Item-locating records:

_____

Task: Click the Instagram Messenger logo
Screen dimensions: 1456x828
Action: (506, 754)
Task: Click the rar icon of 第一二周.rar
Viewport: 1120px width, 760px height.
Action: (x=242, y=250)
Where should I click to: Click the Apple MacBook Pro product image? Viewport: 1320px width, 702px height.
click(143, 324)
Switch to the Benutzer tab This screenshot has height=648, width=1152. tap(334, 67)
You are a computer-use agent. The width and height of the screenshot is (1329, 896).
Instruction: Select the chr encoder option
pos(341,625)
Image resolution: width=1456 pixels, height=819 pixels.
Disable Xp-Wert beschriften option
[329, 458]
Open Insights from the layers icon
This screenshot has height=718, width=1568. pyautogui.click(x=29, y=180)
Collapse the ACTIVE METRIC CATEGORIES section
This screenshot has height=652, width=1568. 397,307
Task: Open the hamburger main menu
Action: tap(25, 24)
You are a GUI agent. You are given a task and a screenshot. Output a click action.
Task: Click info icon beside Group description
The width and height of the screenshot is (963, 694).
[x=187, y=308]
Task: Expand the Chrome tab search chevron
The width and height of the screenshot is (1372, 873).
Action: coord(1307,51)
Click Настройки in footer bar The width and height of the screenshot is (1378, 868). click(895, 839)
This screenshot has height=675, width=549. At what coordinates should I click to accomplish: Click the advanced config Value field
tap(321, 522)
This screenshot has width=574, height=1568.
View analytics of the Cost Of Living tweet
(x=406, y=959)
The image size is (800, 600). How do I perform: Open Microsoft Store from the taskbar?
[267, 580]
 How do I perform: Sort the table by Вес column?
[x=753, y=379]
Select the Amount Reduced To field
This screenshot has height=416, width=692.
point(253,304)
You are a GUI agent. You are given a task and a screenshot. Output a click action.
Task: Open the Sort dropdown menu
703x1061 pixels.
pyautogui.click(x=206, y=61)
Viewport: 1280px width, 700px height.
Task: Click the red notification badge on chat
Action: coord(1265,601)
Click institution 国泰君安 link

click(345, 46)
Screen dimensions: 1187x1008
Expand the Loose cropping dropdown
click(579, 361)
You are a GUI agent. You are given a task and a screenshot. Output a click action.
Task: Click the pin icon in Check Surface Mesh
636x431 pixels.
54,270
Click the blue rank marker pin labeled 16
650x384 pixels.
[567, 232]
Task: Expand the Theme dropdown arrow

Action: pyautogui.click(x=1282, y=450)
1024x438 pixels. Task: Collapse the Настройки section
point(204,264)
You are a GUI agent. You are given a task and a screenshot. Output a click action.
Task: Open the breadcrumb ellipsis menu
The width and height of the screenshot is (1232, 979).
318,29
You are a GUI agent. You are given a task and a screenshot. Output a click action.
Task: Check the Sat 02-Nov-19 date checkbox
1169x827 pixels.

_____

BRIEF »
Select each line of the listing above that contains the string "Viewport", and copy those lines.

CORRECT ANSWER »
Viewport: 1120px width, 760px height.
Where should I click to: Click the Apple MacBook Pro product image? Viewport: 1320px width, 702px height.
Viewport: 1280px width, 700px height.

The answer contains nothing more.